Certains ont eu raison de rappeler la célèbre phrase de Marc Bloch : « Il est deux catégories de Français qui ne comprendront jamais l’Histoire de France, ceux qui refusent de vibrer au souvenir du sacre de Reims, ceux qui lisent sans émotion le récit de la fête de la Fédération. »

Malheureusement, ces deux catégories qui n’ont rien compris ni à l’Histoire de France ni à celle qui est en train de se vivre sous nos yeux sont toujours vivaces. Et au plus haut niveau : l’hommage d’ à la Sorbonne s’est, malheureusement, circonscrit à la tradition républicaine, comme, on peut s’y attendre, celui qui est prévu lundi, dans les écoles. On était en droit d’attendre des vues plus larges et plus hautes, surtout de la part d’un Président qui a fait du « en même temps » son credo.
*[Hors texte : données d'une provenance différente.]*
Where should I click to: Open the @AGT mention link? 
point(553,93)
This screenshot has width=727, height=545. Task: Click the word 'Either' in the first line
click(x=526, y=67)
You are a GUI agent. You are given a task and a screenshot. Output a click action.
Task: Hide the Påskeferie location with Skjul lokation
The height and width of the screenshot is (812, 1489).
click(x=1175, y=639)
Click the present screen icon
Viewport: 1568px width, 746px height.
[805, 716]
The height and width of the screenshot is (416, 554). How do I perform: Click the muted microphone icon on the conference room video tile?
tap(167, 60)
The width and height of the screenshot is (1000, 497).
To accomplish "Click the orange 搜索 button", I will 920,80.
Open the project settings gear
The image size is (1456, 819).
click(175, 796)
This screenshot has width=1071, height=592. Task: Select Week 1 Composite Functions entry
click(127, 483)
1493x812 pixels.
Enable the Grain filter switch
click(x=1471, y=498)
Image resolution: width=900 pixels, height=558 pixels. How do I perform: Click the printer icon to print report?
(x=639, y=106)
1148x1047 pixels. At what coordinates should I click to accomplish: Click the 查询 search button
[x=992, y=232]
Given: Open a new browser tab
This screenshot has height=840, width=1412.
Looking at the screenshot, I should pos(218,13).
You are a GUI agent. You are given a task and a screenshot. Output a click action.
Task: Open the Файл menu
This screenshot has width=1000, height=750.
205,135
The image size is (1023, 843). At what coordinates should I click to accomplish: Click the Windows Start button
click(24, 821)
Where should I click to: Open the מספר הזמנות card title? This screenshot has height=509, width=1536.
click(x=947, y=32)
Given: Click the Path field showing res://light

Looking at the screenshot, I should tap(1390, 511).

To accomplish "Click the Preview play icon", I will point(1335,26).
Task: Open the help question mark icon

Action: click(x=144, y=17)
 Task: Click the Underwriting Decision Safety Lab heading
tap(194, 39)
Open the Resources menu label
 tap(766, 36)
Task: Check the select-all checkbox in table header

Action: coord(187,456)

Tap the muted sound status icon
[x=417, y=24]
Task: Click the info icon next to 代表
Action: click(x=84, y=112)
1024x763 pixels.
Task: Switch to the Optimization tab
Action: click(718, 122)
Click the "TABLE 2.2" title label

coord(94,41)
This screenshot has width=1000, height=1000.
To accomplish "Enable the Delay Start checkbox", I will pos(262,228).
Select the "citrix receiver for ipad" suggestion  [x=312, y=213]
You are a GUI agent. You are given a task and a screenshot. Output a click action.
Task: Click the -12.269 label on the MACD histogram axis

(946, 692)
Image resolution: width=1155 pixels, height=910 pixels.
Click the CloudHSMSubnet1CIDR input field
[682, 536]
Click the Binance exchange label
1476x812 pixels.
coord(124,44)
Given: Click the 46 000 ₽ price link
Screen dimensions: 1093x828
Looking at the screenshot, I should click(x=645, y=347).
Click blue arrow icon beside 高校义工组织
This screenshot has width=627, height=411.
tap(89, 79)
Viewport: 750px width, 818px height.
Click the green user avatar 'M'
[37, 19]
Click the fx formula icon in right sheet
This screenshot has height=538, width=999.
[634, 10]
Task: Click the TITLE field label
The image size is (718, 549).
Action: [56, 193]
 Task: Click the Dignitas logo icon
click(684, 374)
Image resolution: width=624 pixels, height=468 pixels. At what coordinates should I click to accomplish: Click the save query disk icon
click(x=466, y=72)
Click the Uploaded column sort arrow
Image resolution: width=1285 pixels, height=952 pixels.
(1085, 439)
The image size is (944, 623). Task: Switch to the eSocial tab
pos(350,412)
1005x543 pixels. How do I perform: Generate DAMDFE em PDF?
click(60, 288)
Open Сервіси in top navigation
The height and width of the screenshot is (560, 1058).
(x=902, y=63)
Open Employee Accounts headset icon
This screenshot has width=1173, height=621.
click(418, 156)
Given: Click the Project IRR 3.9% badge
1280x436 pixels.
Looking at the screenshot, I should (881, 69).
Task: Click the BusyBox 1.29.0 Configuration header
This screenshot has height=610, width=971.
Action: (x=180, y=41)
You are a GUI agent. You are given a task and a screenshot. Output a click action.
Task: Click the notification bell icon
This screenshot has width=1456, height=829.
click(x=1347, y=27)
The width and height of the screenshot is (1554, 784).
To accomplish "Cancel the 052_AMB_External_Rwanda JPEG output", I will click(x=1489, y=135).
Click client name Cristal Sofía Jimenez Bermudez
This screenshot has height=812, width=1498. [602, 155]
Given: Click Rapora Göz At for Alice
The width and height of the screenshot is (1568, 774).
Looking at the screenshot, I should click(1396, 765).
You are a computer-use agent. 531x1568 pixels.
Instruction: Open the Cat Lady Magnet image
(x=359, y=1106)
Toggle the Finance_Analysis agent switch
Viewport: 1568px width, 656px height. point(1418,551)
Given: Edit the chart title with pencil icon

Enfin, du côté catholique, certaines réactions d’évêques ou de prêtres dans les médias laissent songeur. Mgr Le Gall, archevêque de Toulouse : « On ne se moque pas impunément des religions. » Certes, il faut lire toute la déclaration de ce prélat mais comment ne pas se dire qu’elle peut apporter de l’eau aux moulins des islamistes qui n’en ont pourtant pas besoin. Surtout au moment où le recteur de la mosquée de Paris vient d’estimer qu’il fallait “savoir accepter ” les caricatures de Mahomet. Surtout au moment où votre serviteur, comme des milliers de collègues professeurs, va devoir rendre hommage à Samuel Paty. On aurait aimé de la part de l’archevêque de Toulouse un meilleur sens du kaïros. Il y a un temps pour tout. La tradition de la France, c’est aussi cette liberté de caricaturer, et de caricaturer les religions, toutes les religions. La caricature obscène n’est pas mon mode d’expression favori. Mais, après les morts de Charlie, c’est un droit que tous les Français doivent défendre, catholiques y compris !

D’autant plus que les responsables catholiques auraient autre chose à apporter qu’une solidarité primaire avec des musulmans se sentant « blessés » (et il faudrait mettre beaucoup de guillemets à l’heure des vrais morts sanglantes et opérer quelques distinguos). Le dieu chrétien fut, historiquement, un dieu caricaturé, moqué, et jusque sur la croix. C’est une dimension théologique forte. Et l’enseignement chrétien dispose d’une doctrine originale de réponse à l’offense.

Ce qui ne dispense pas d’agir urgemment pour mettre hors d’état de nuire ceux qui massacrent des vies innocentes. Et leurs complices. Voilà les terrains sur lesquels on attendrait des paroles fortes de la part des responsables catholiques. En tournant enfin le dos à une charité aveugle et une solidarité déplacée dans les circonstances actuelles.

Professeur et catholique : une façon d’être doublement français. Et aujourd’hui doublement en deuil. Et doublement en colère.